Oh, I love how deviously evil I am. Flying monkey attack! What will I come up with next? That’s right, Dr Dark McBane is behind the monkeys plaguing Melbourne streets at the moment. Although I stole the idea from some random person’s blog, it was only my genius mind that could make it come to fruition. Some may wonder why I would want to ruin the lives of Melbourne citizens with an army of flying monkeys. The answer is quite simple. When you can’t go outside, for fear of being attacked by screeching monkeys, you can’t get repairs for your blocked sewer drain. Oakleigh, Caulfield and all other Melbourne suburbs cower before my wickedness!
Now, what does a mad scientist like myself have to gain from stopping drainage repair across Melbourne? It’s quite simple, actually. I’ve invented a new device that repairs drains for you, which I will have delivered to your house by the flying monkeys. All you have to do is pay me five hundred dollars. I’m a genius!

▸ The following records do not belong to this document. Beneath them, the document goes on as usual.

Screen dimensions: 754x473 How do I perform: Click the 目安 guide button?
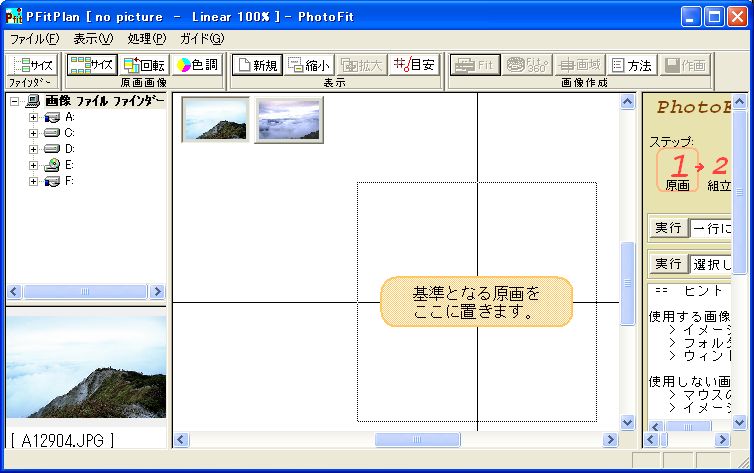(x=414, y=65)
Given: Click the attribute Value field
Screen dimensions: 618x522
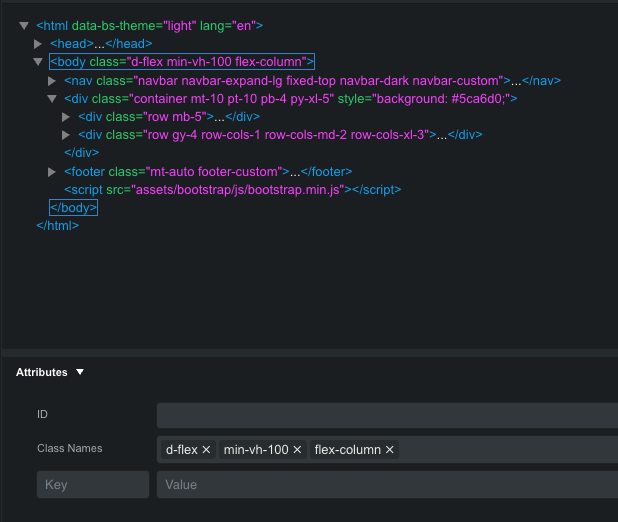Looking at the screenshot, I should [386, 485].
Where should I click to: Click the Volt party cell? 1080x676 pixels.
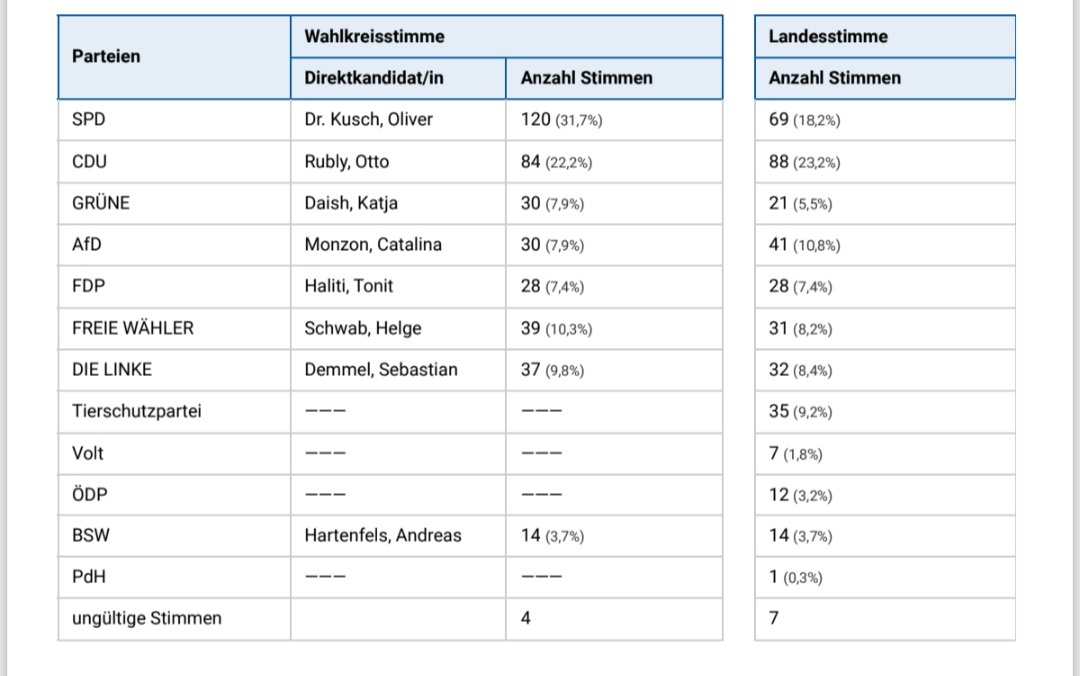(88, 453)
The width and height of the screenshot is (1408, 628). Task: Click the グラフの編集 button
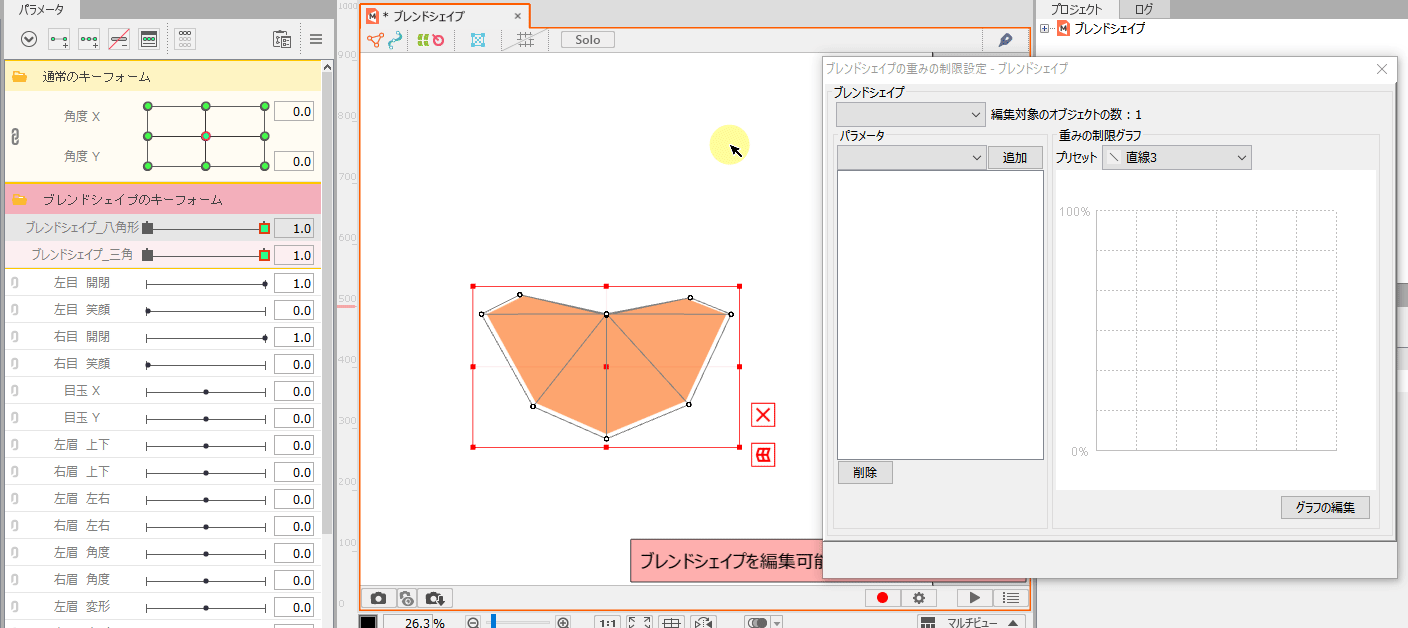(x=1324, y=507)
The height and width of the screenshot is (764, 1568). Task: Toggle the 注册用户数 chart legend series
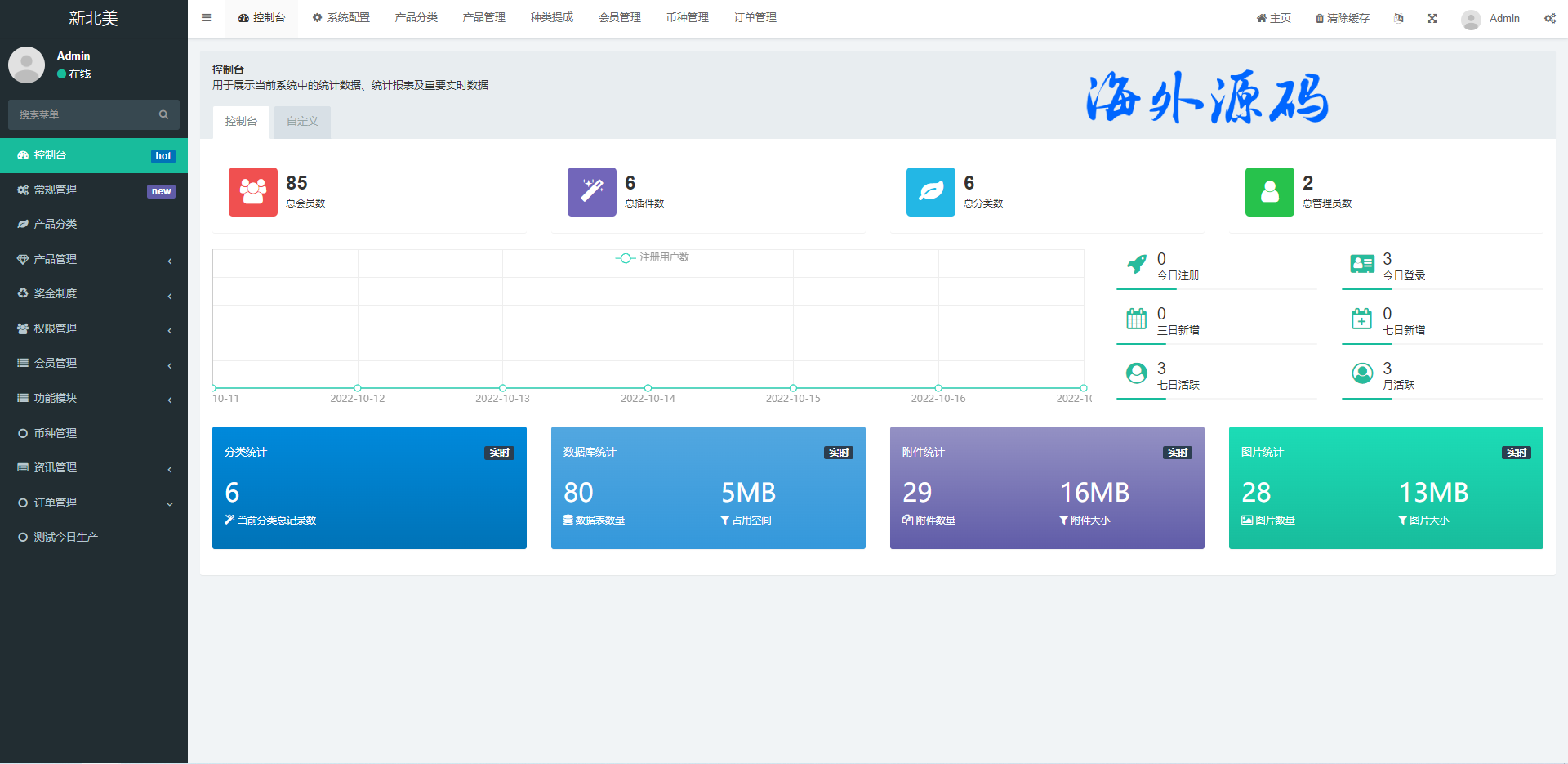(x=653, y=257)

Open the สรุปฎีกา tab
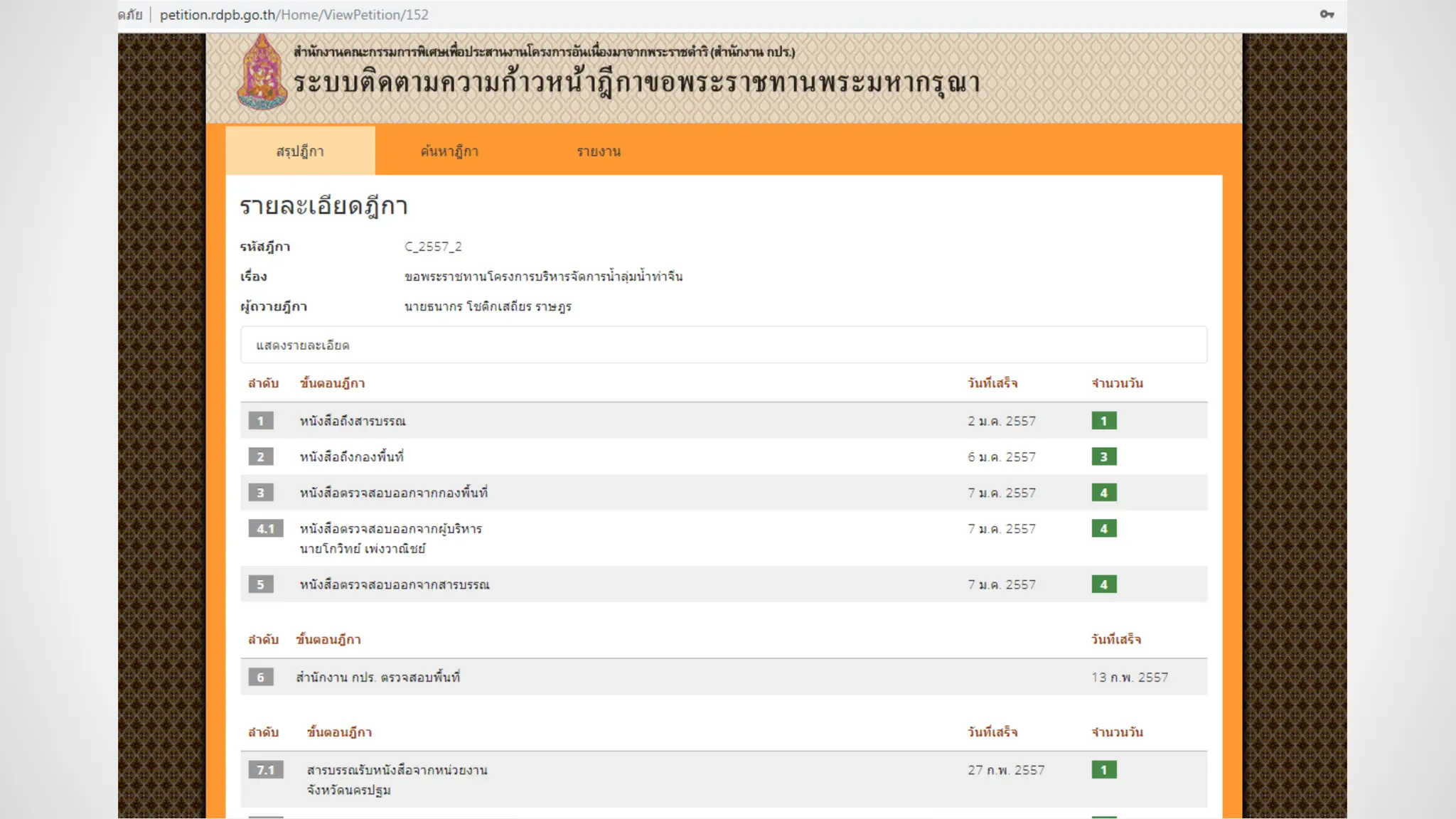[300, 151]
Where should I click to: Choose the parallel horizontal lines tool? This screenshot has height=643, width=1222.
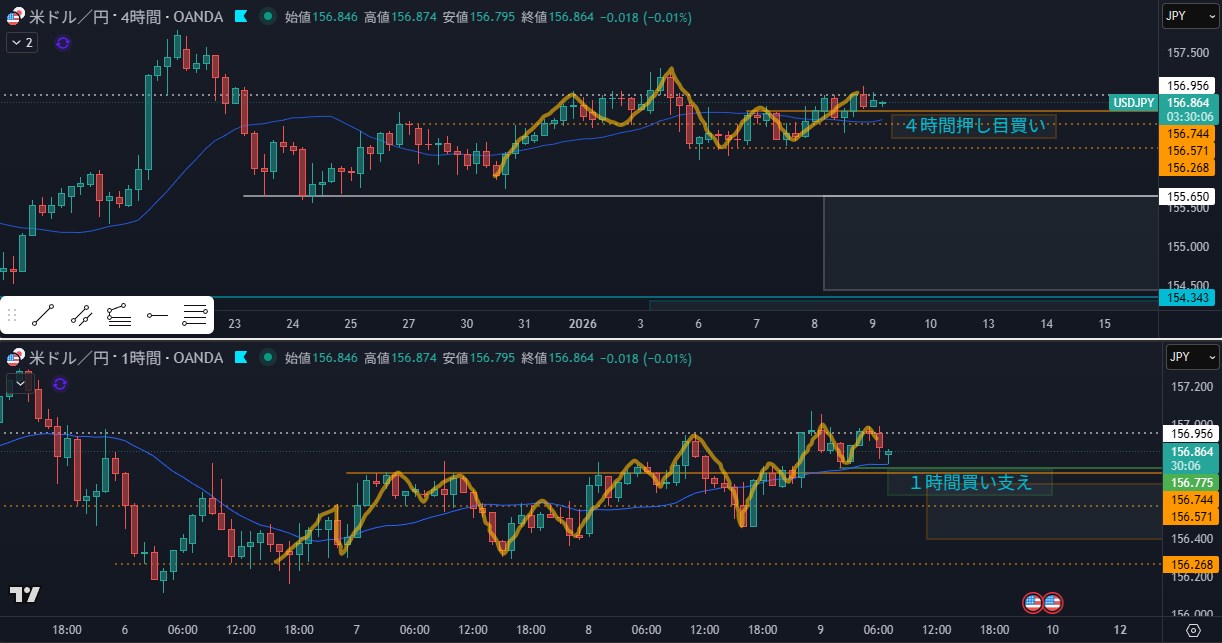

Of course, it’s possible that this will stand in the way of even the simplest blocked sewer fix. Melbourne may just have to go without repairs, causing a massive hygiene problem across the city, but that’s also fine. It just means the city will be ripe for being taken over. After all, nobody wants to vote for Premier Norris in the upcoming election. He’s not going to fix any of the sewer problems. That’s why, when I run for premier, I’ll promise to repair all the damage done in no time, using my army of flying monkeys to do the work. One way or another, this city will be mine.
What else will I do when I’m elected into office? Well, the first thing will obviously be to get rid of the Superhero Training Academy. That way nobody will rise up to oppose my tyrannical rule. Then I’ll probably go on holiday or something. Politicians like to do that, right? Seems like a responsible way to spend time while in office. I’m going to be a great premier.